Until a few years ago you were perfectly content with keeping an agenda in your pocket and pictures in your living room's drawer. A minimum of privacy is of course needed and welcome; however, unless you're planning a major terror attack, or strategic war plans, or you have incredibly valuable industrial secrets (all cases in which you'll probably be using specialized SW to keep your information) you don't really need incredibly advanced security simply because nobody is going to spend vast amounts of time and resources to uncover your little secrets. The GP is talking about switching phone (spending money) to obtain a level of security that he won't need in a million years.

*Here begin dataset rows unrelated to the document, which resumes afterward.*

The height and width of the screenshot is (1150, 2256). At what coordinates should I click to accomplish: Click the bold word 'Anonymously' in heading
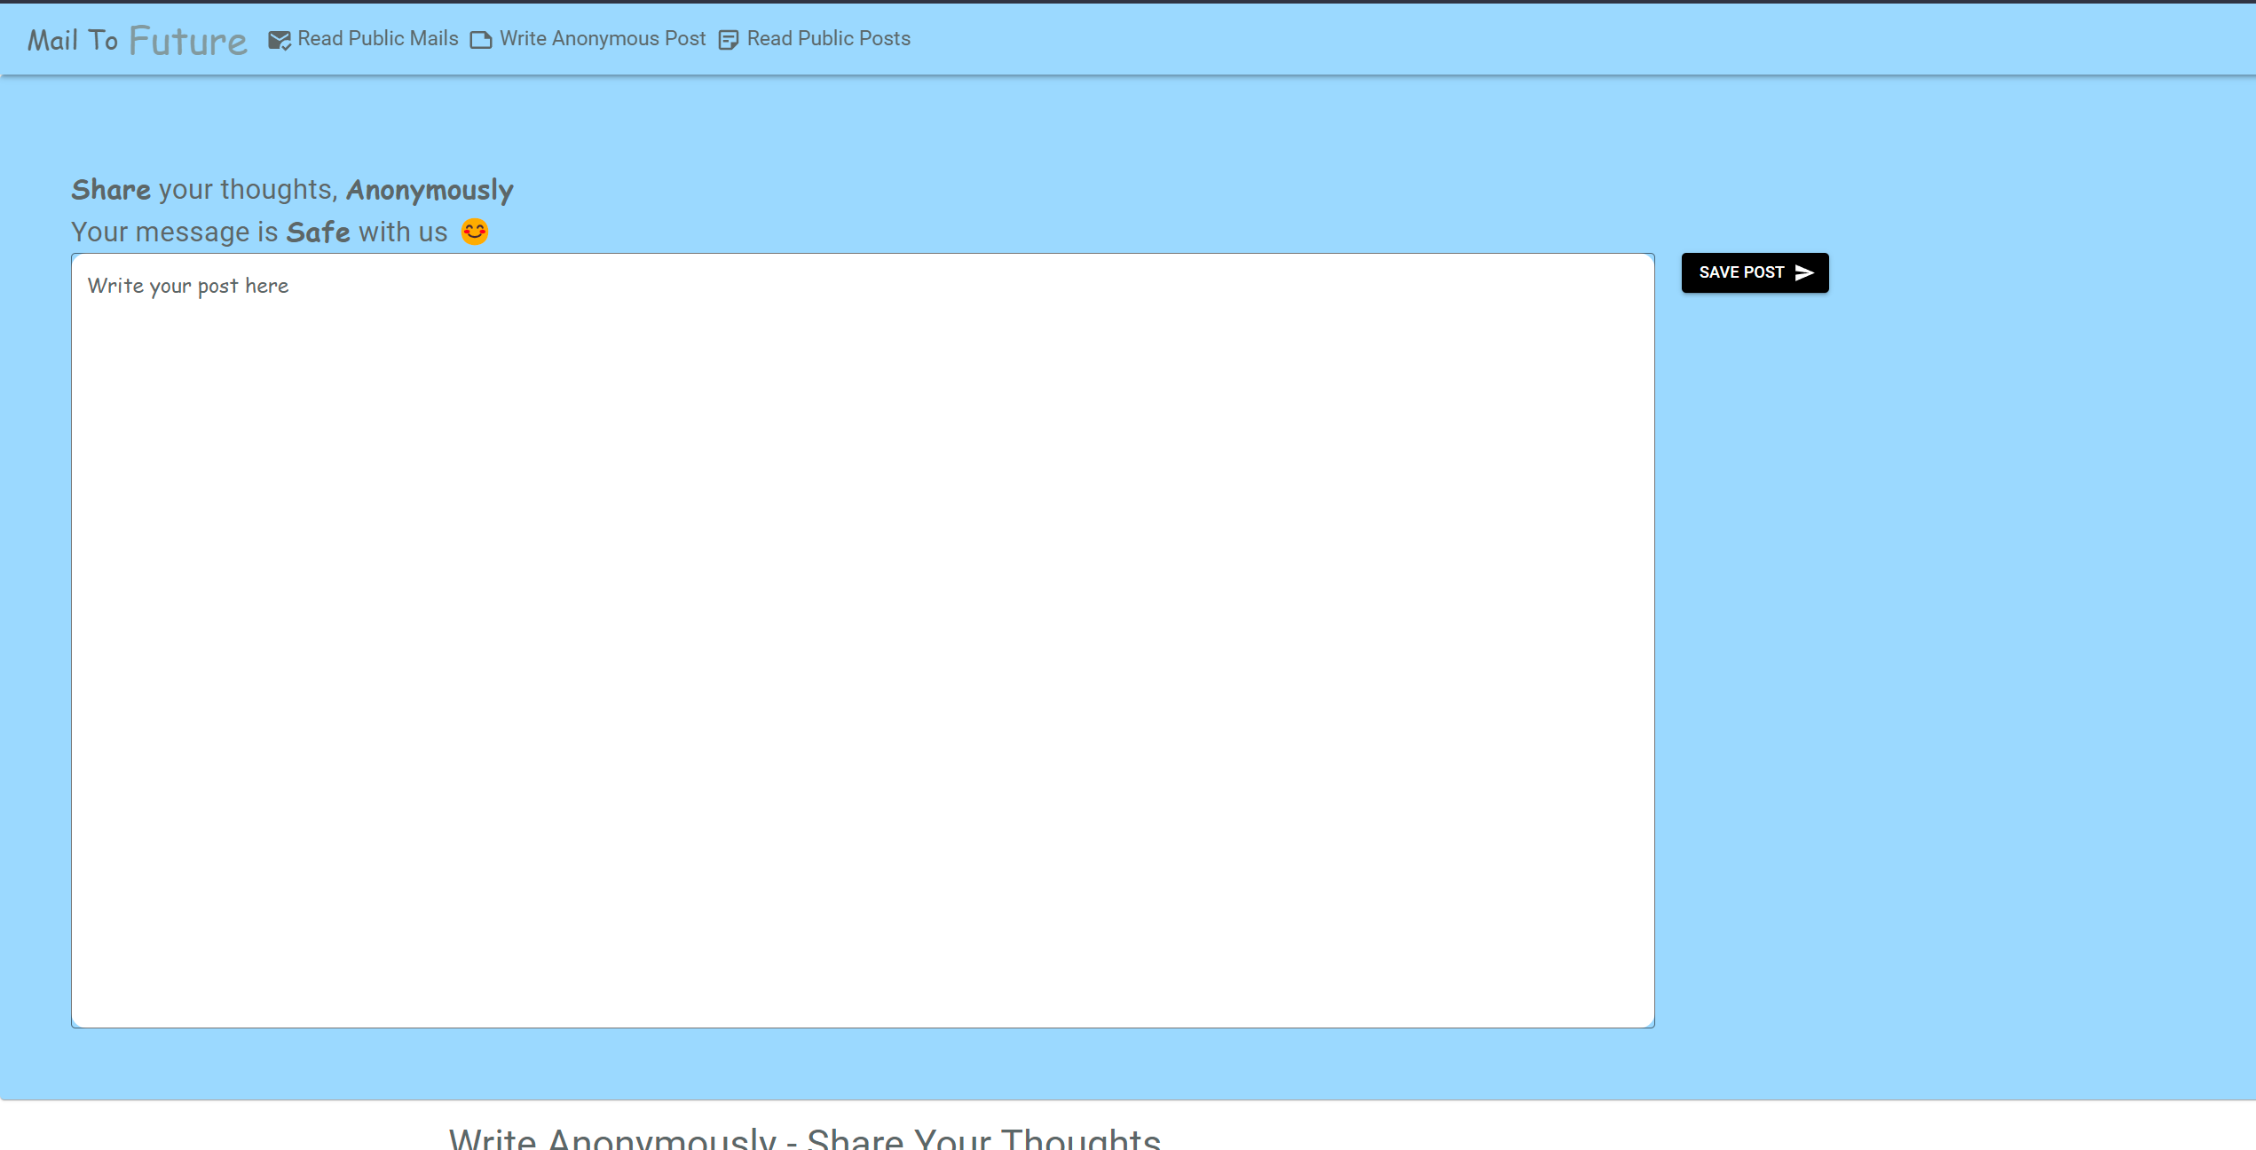(x=430, y=190)
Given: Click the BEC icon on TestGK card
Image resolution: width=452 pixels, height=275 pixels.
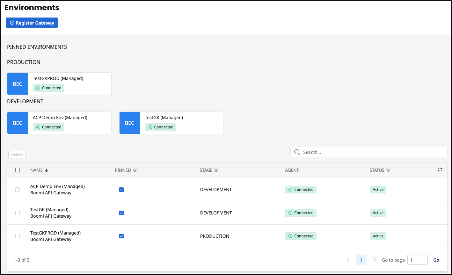Looking at the screenshot, I should click(129, 123).
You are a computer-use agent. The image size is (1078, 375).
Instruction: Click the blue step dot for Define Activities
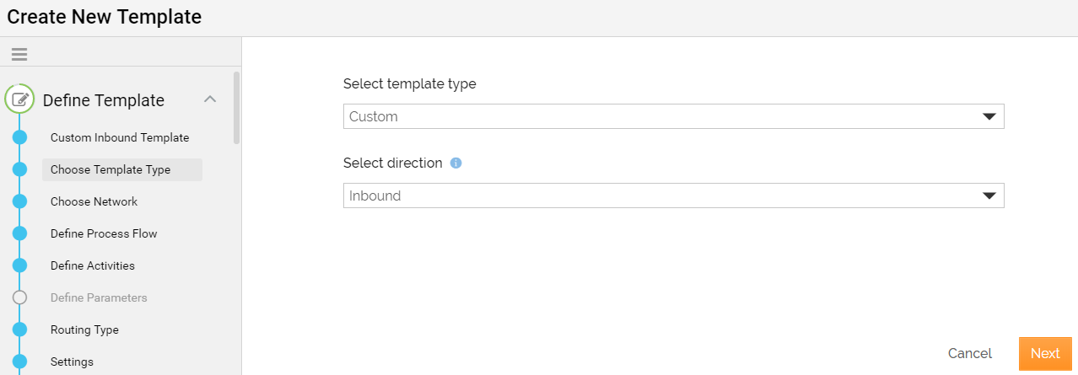20,265
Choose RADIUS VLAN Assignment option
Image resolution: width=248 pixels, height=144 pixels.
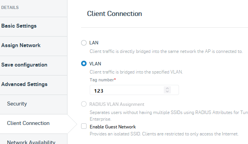click(84, 104)
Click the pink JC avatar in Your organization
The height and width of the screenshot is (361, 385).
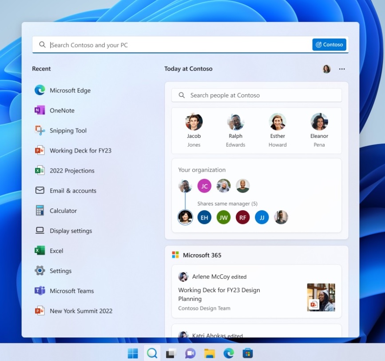click(x=204, y=186)
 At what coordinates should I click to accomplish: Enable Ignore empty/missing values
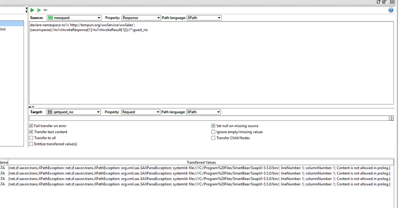point(213,132)
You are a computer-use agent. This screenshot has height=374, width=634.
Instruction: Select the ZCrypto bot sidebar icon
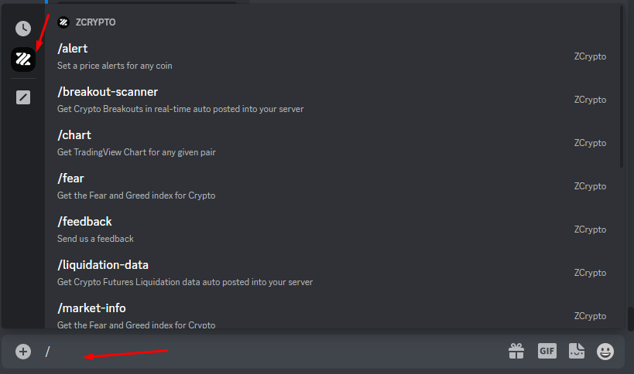point(23,60)
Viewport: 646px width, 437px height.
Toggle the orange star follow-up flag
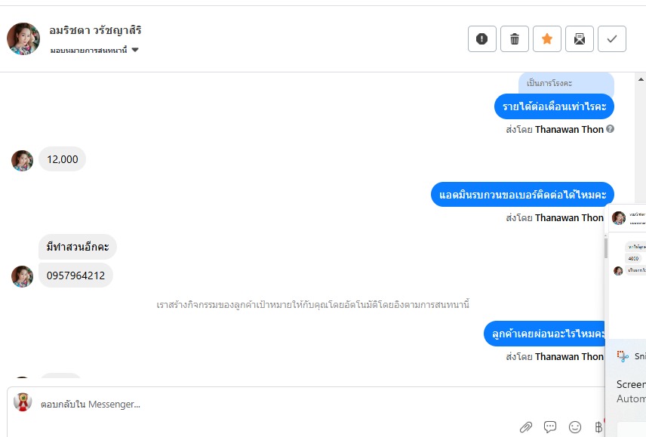coord(547,38)
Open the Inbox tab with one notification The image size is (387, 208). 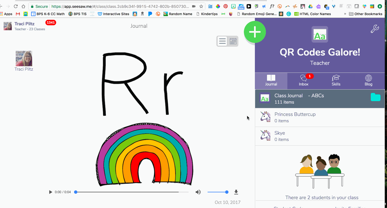[304, 81]
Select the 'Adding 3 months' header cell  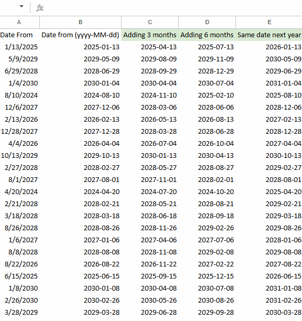(x=150, y=35)
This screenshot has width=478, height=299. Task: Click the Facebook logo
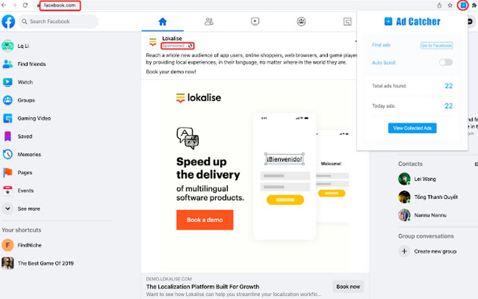click(8, 22)
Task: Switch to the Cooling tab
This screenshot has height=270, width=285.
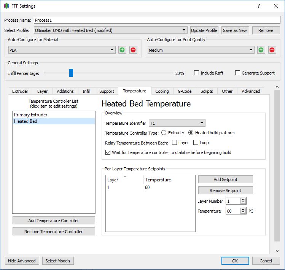Action: [x=162, y=91]
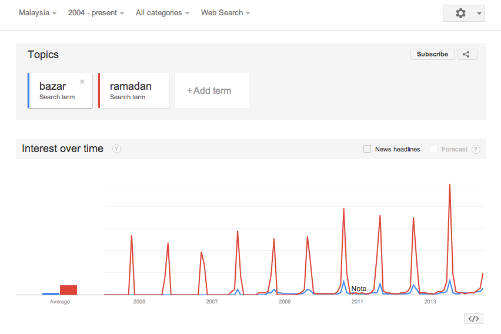Open the Web Search type dropdown

click(x=225, y=13)
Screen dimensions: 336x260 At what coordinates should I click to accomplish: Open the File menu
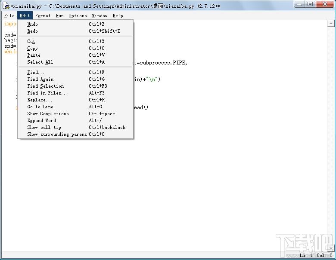9,15
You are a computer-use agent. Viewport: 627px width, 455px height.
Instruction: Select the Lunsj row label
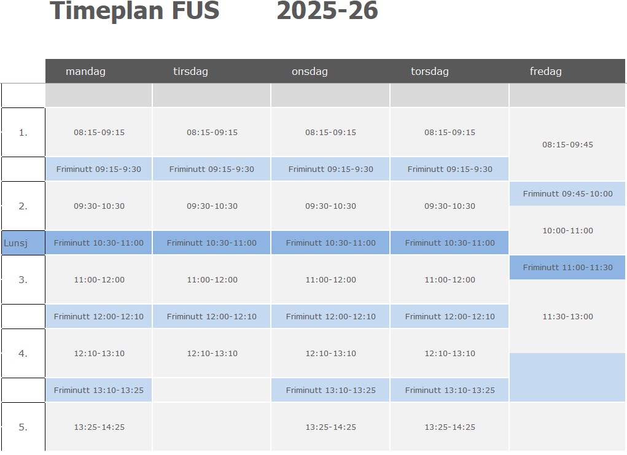(16, 243)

only because they weren't (thought to be) subject to casual perusal by unknown entities. this is a silly thing to even mention.
> unless you're planning a major terror attack
ah, the "if you don't have anything to hide" rhetoric. do you really buy that?
> a level of security that he won't need
unless there is some nontrivial cost or burden associated, it's a red herring to belabor whether it's "too strong" or "more than needed".
This morning I was having a conversation with my fiancee, who said "if the US government gets a warrant they can open your mail, they can tap your phone calls, they can come into your house and search -- why should your phone be some sort of zone they cannot search even with a warrant?"
I happen not to agree but this is not some wacko view.
As to why they disagree: HN's audience is not representative of the general citizenry. We're better informed about technical security matters (or we like to think we are, at least). I suspect that correlates with being less willing to trust security to the goodwill of third parties.
"If you aren't doing anything wrong, what do you have to fear."
"If you do want something private then you must be doing something wrong, ARE YOU A TERRORIST!?!?!?!"